To gain a better understanding of this issue it would be beneficial to know the volume of such assets in the ECB’s liabilities as well as the volume of such assets in the markets. However, the first step, which for now should suffice, is to consider the existing rate of inflation. Clearly, the inflationary problem is still a long way away, as the Euro-Zone’s inflation, at 2.7% annually, is below that of the USA (3%), the UK (4.2%), China (4.1), India (6.5%) or Brazil (6.5%). Of course if the ECB begins expanding its balance sheet at an exponential rate, these facts should change quickly, at which stage the other two issues will become relevant.

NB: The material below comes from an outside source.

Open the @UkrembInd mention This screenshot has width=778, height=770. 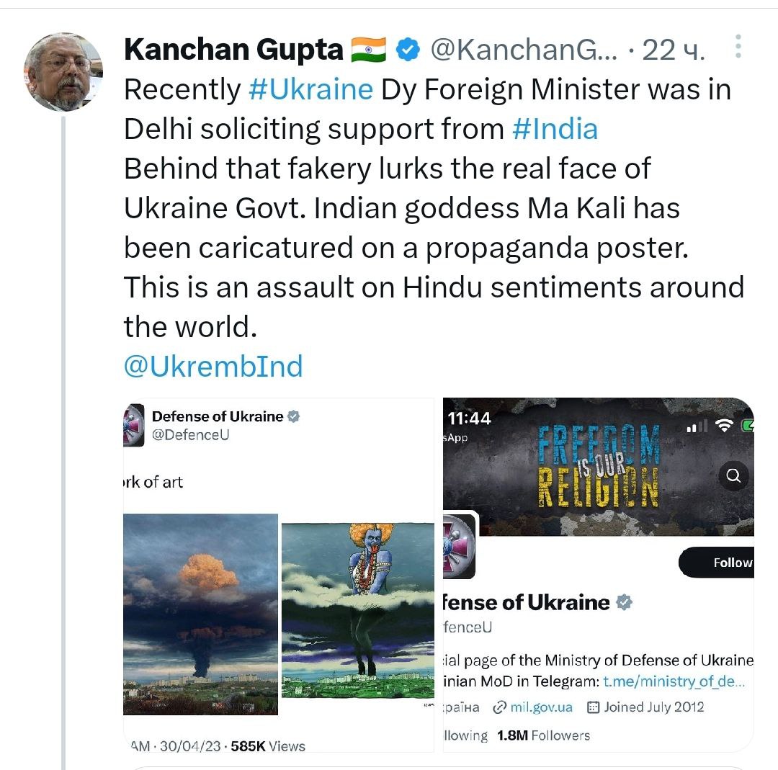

Limits imposed by foreign denominated Liabilities
If the expansion of the central bank’s balance sheet is done through the purchase of assets denominated in a foreign currency, a similar problem arises, where by the foreign currency reserves at the disposal of the central bank may not be sufficient to fulfil this purchasing need. In order to deal with this, the central bank would begin to sell (assets denominated in) Euros in favour of the relevant currencies, thereby incrementally increasing the amount of Euro’s necessary to purchase those assets. This would not just increase the (foreign denominated) asset expansion cost to the ECB but also it would increase the value of (foreign denominated) liabilities in its balance sheet.
As noted above the ECB holds more foreign denominated liabilities than it does assets. This means that if it needed to bailout banks or countries whose bad debt/assets were denominated in dollars, the ECB would have a lot of assets to sell-off, but it would be likely to experience exchange rate costs very fast. Nonetheless, the relevance of those assets and liabilities, although relevant, does not represent a majority of the assets of the ECB.
Despite the limited (albeit sizeable) volume of these exposures, there is one more reason why the ECB is likely not to suffer from external financing problems. This has to do with systemic relevance, bargaining power and the ability to project influence.
Unfortunately, it is impossible to obtain up-to-date data on this, as economic measures for the entire world are aggregated with a rather substancial lag. However, as of 2010, assets (M3) held by MFIs operating in Euro-Zone amounted to +/- €9.5 Tn in nominal seasonally adjusted terms, or $US15.62 Tn in constant 2000 prices. This corresponds to about one third of the total amount of broad money circulating in the whole of the World economy (+/- $US 45 Tn in constant 2000 prices) or 36% of total World GDP in the same units.
The point I wish to make is that the Euro-zone is too important an economic zone to allow it to experience such problems. In the case where such an event would be triggered the ECB would, as it has, enter into forex swaps with other central banks in order to coordinate the response to such a crisis.
In light of the facts described above, I feel comfortable in stating that the ECB’s balance sheet is relatively healthy, in light of its operations and of the present crisis. As a result, I would argue in favour of an expansion of the assets held under category 7., through the SMP and the CBPP, as well as through item 7.1, which I suspect might actually being used for those same debt market stabilising purposes. The foreign exchanges as well as the inflationary risks are, at the moment, moderate enough to warrant such an expansion.